On Wed, Nov 14, 2012 at 12:33 PM, Sean Owen <srowen@gmail.com> wrote:
> In the univariate case, there is no max/min possible value. We just have
> the variance to say how unlikely a value is that is far from the
> distribution mean, though any value is possible. Same in multivariate, so I
> don't think you could say the distribution fits strictly inside a sphere.

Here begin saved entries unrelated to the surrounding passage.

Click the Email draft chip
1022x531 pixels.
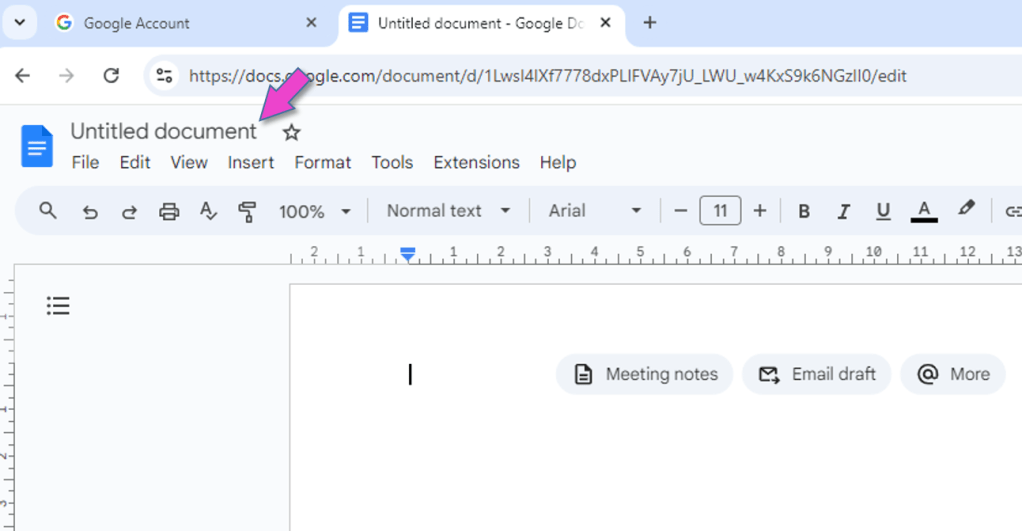click(816, 374)
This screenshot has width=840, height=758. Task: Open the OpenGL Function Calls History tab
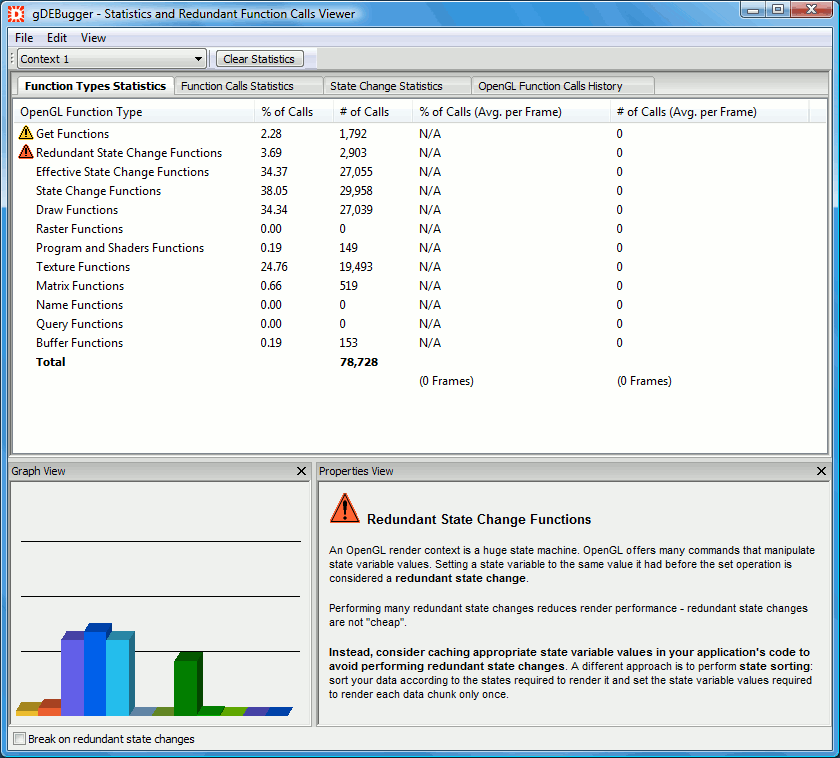coord(550,86)
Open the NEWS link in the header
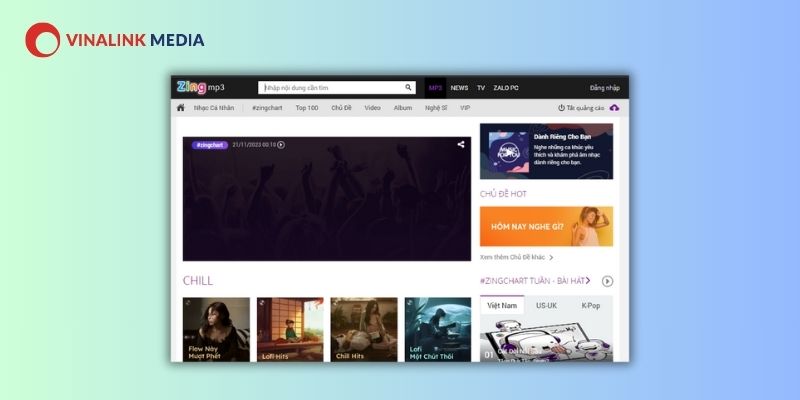Viewport: 800px width, 400px height. pyautogui.click(x=459, y=88)
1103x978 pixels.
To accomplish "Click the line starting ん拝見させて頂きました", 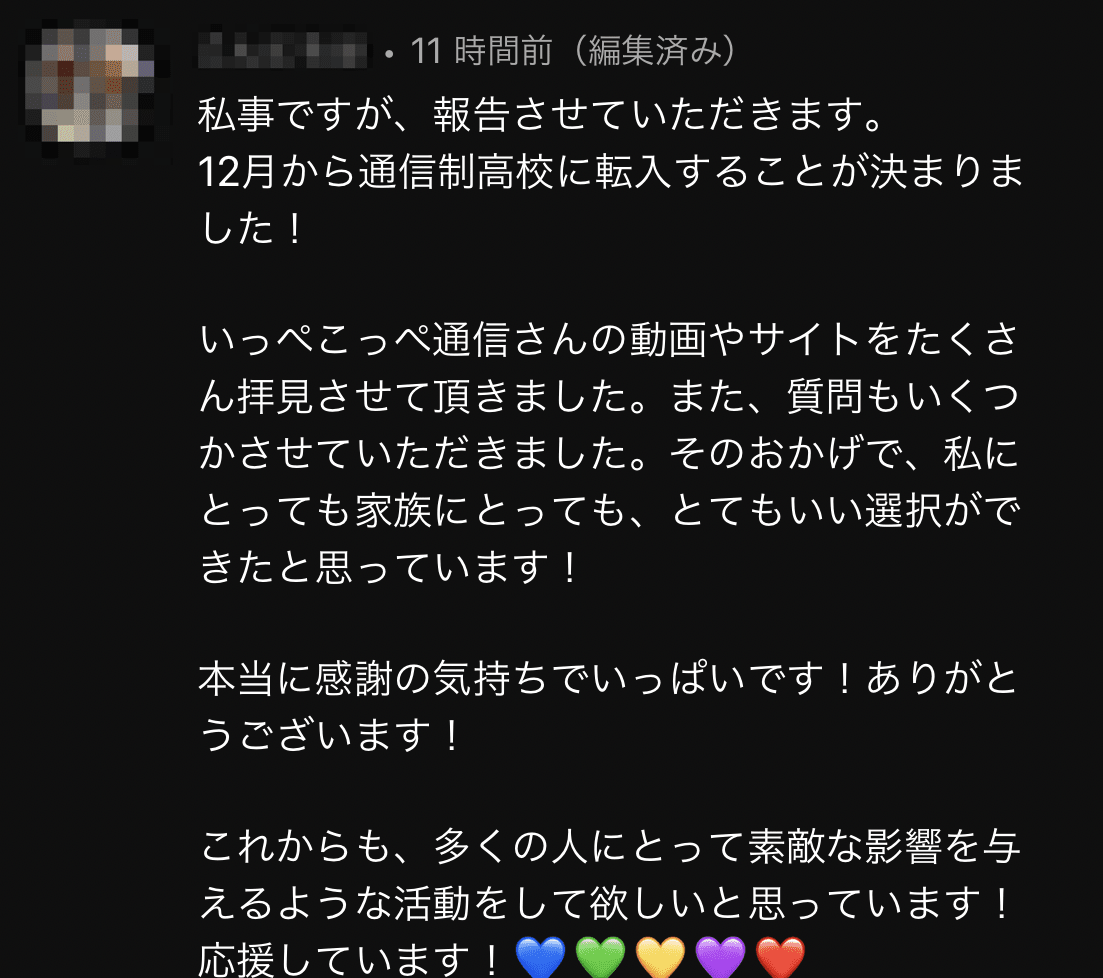I will 609,396.
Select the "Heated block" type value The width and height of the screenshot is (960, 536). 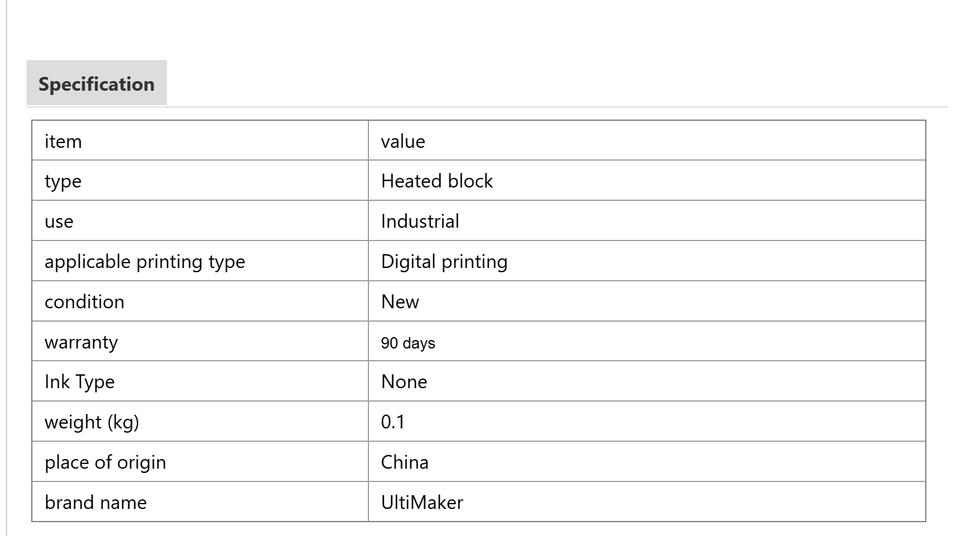437,181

Right, I probably want a modified version in my case where I normalize
the distances somehow.
> The distribution will only be symmetrical and not 'elongated' if the
> variances are the same, which is the case I think you're talking about.
>
> Ted I am also confused by the naming in this class. What I'd imagine is the
> vector of means is called "offset". The variances come in to the picture
> via a matrix called "mean". (That's not the covariance matrix right? might
> expect that from an API perspective but I don't think that's how it is
> used.) And the parameter for the case where all variances are the same is
> "radius".
So "radius" in this case is the variance of the ith component of the
vector, since the covariance matrix is diagonal?
>
> On Wed, Nov 14, 2012 at 8:32 AM, Dan Filimon <dangeorge.filimon@gmail.com>wrote:
>
>> Hi,
>>
>> I'm familiar with the basic univariate normal distribution but am
>> having trouble understanding how the Mahout multivariate normal
>> distribution works.
>>
>> Specifically, what does the radius of the distribution stand for?
>> What I'm imagining (at lest for 3 dimensions) is that all points would
>> fit into a sphere centered in the mean with the given radius and that
>> they would be normally distributed inside.
>>
>> This however doesn't seem to be the case (unless my tests are broken).
>>
>> What am I missing?
>> Thanks!
>>